Il Corpo forestale si mobilita: «No alla nostra militarizzazione»

I sindacati del Corpo forestale dello Stato hanno garantito che la mobilitazione continuerà e se si concretizzasse il passaggio e la modifica dello stato giuridico da civile a militare, la lotta sarà portata in sede giudiziaria, fino al ricorso alla Corte di giustizia europea

Un momento dell’assemblea a Bologna

Dal 14 ottobre sono iniziati tre giornate di mobilitazione dei sindacati del Corpo forestale dello Stato Sapaf, Ugl - Cfs, Fns - Cisl, Fp - Cgil, Uil - Pa/Dirfor che dicono «No alla militarizzazione, sì ad una vera polizia ambientale e agroalimentare». Il 14 ottobre si è svolto un volantinaggio a Milano davanti ad Expo, mentre il 15 ottobre sono proseguite in ogni regione le assemblee dei lavoratori. A Bologna la partecipazione è stata alta e molto sentita. I lavoratori hanno chiesto ai sindacati di continuare la lotta per tutelare i diritti, l'autonomia del corpo, le tutele sindacali, contro la sciagurata ipotesi di soppressione del Cfs e il passaggio coatto del personale e delle funzioni all'Arma dei carabinieri.

I sindacati del Corpo forestale dello Stato hanno garantito che la mobilitazione continuerà e se si concretizzasse il passaggio e la modifica dello stato giuridico da civile a militare, la lotta sarà portata in sede giudiziaria, fino al ricorso alla Corte di giustizia europea. Chiedono udienza al Governo e una sostanziale modifica delle proposte fin qui presentate, consapevoli del ruolo della politica ma anche della forza delle idee e delle proposte fatte in questi mesi che fino ad ora non hanno avuto l'adeguato ascolto da chi sta prendendo decisioni sulla pelle dei lavoratori.

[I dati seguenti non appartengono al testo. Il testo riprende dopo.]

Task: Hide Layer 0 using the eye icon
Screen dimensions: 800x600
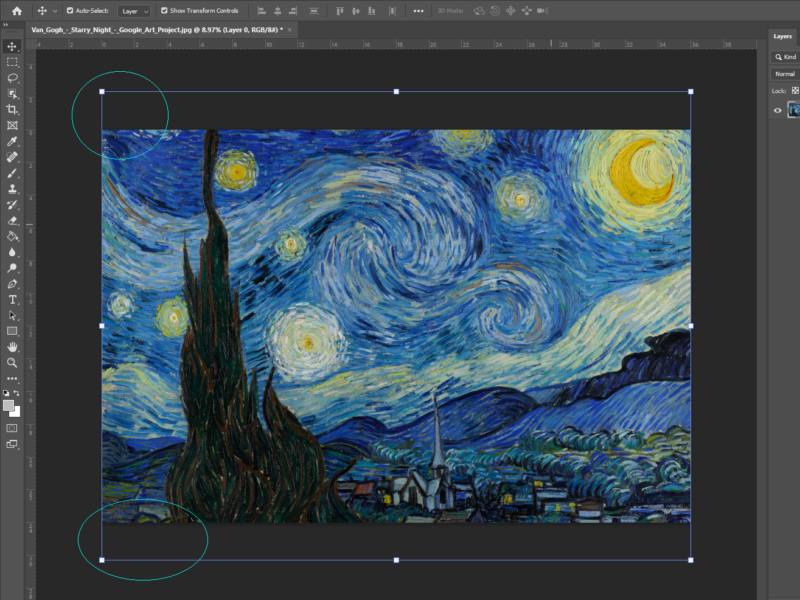Action: coord(778,111)
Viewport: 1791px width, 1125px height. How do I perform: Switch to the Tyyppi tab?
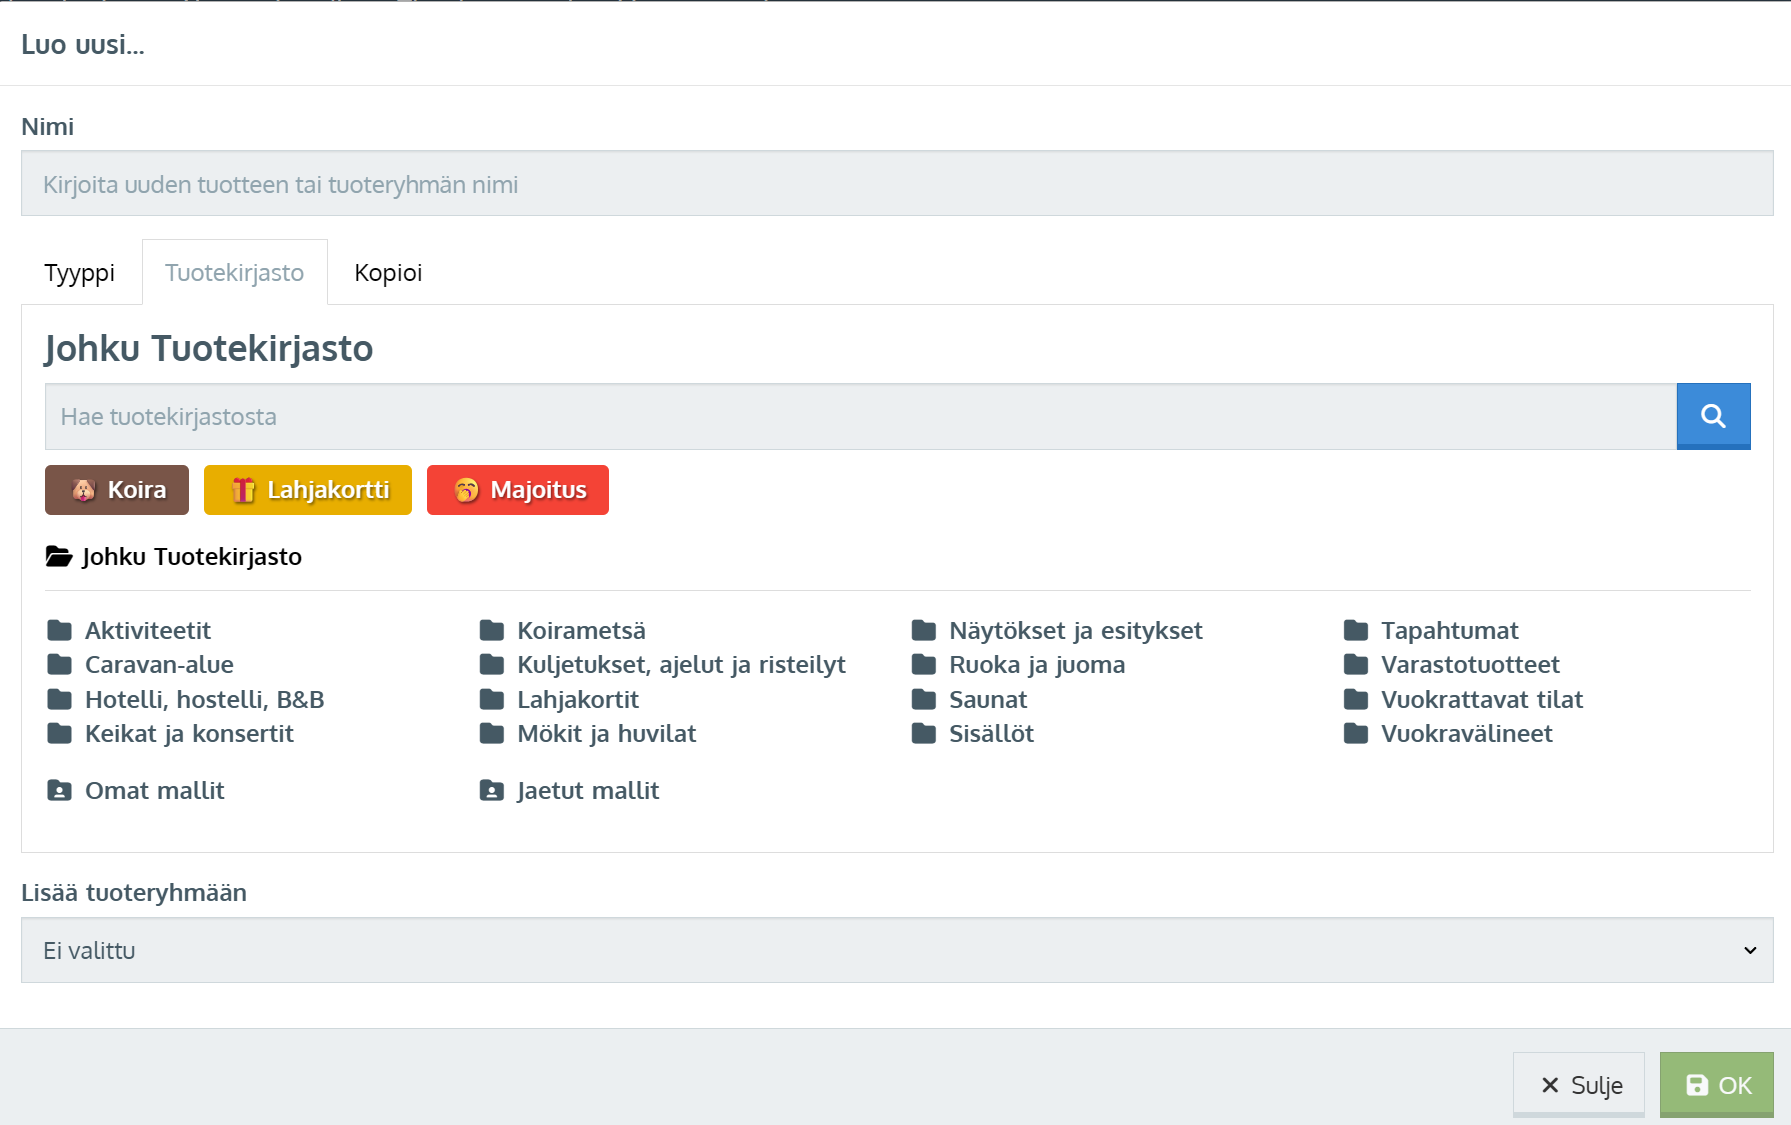click(80, 273)

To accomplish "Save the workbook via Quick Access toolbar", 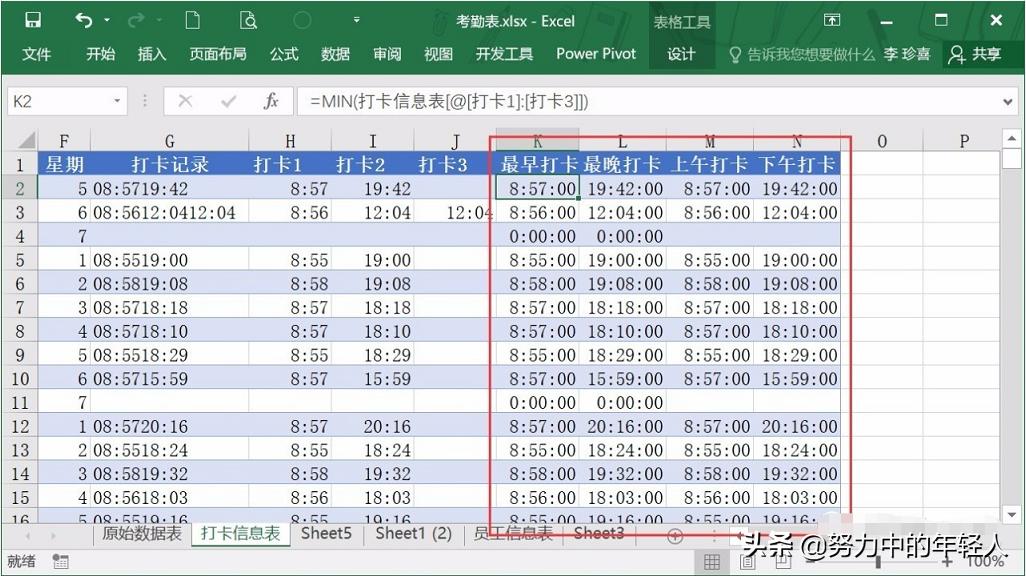I will click(x=33, y=19).
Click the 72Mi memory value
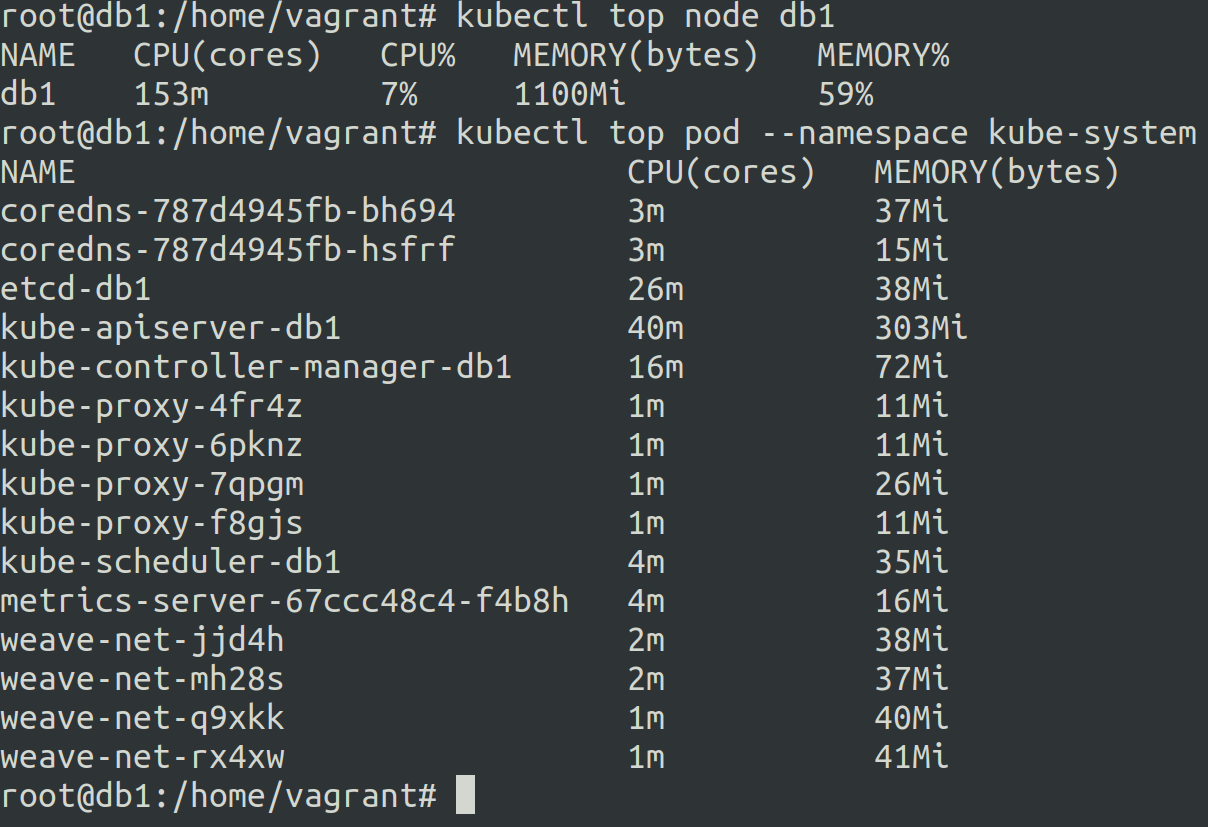The image size is (1208, 827). point(911,367)
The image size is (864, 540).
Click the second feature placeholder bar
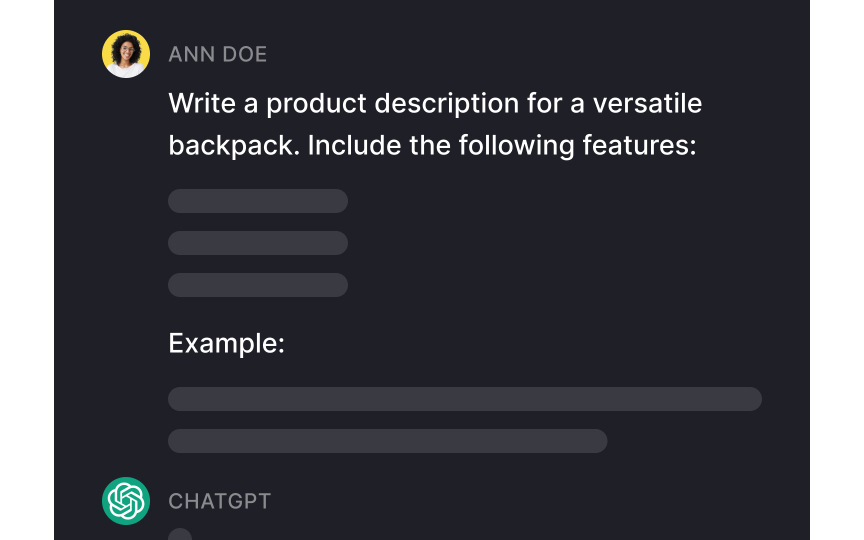coord(258,243)
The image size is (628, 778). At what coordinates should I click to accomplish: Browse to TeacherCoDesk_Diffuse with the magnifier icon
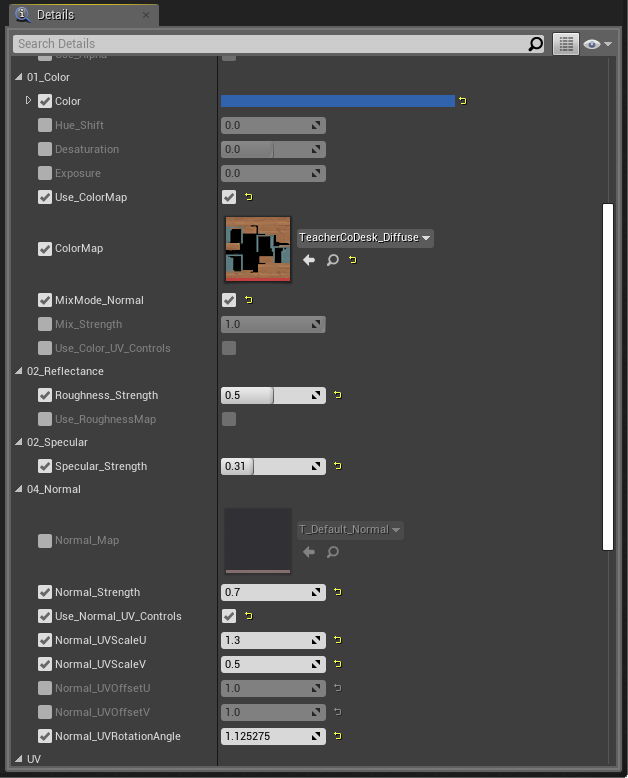pos(332,259)
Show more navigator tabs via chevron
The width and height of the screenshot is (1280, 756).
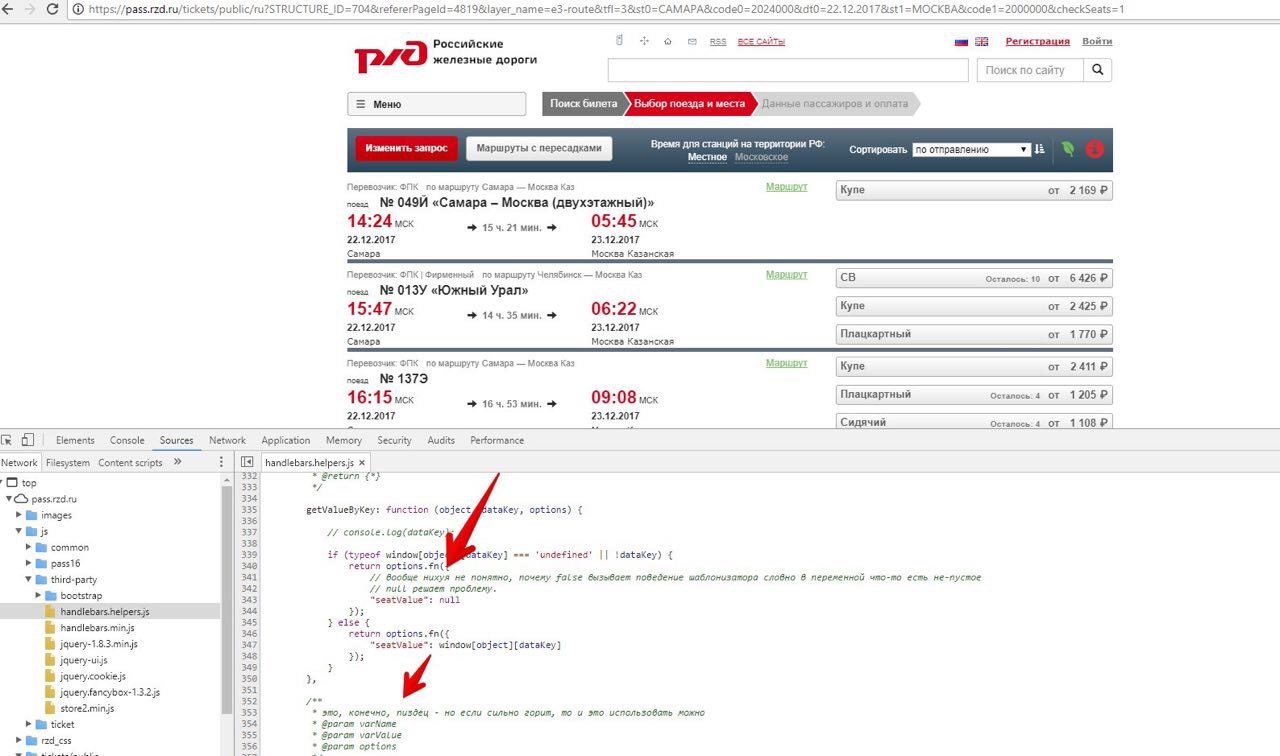click(177, 462)
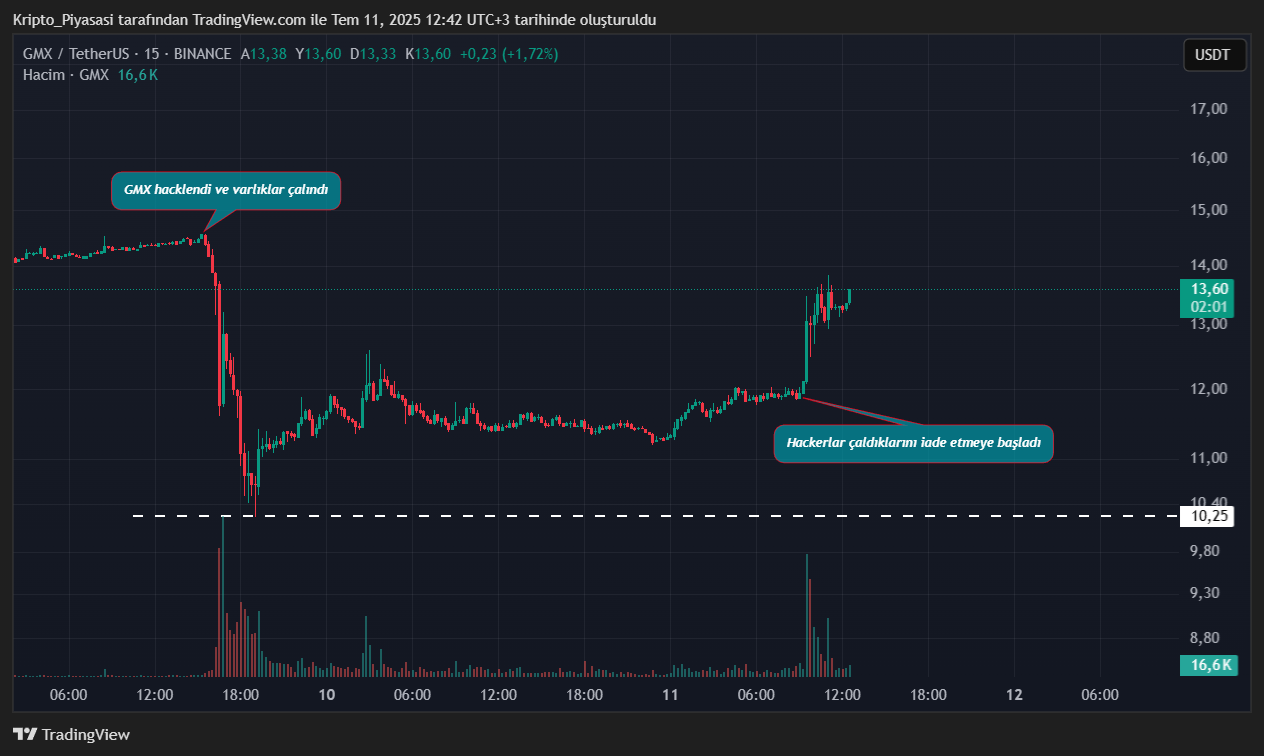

I sindacati chiedono che nell'interesse del paese e della collettività sia tutelata una polizia ambientale civile e specializzata. Secondo le organizzazioni sindacali, «Nonostante il testo della legge Madia (riforma della Pa, n.124/2015) preveda il riordino delle funzioni di polizia ambientale e agroalimentare in conseguenza della riorganizzazione dei forestali e solo eventualmente l’assorbimento in altra forza di polizia, si susseguono incontri e riunioni sul progetto di assorbimento del Cfs da parte dell’Arma dei carabinieri che è sostenuto dal Governo e dai rispettivi comandanti, ma non condiviso dal 98% degli appartenenti, secondo il sondaggio interno che abbiamo promosso».

Sapaf, Ugl - Cfs, Fns - Cisl, Fp . Cgil, Uil - Pa/Dirfor ricordano inoltre di avere il consenso «Delle associazioni ambientaliste ed animaliste, di numerosi magistrati, della società civile e degli addetti ai lavori che hanno lanciato al Governo ripetuti ed accorati messaggi di forte preoccupazione».

«La nostra battaglia continua" anche nella grande manifestazione che si terrà domani a Roma con la partecipazione di un nutrito gruppo di Forestali dell’Emilia Romagna che raggiungeranno la capitale per urlare a gran voce un "No" forte e chiaro alla militarizzazione del Corpo forestale dello Stato.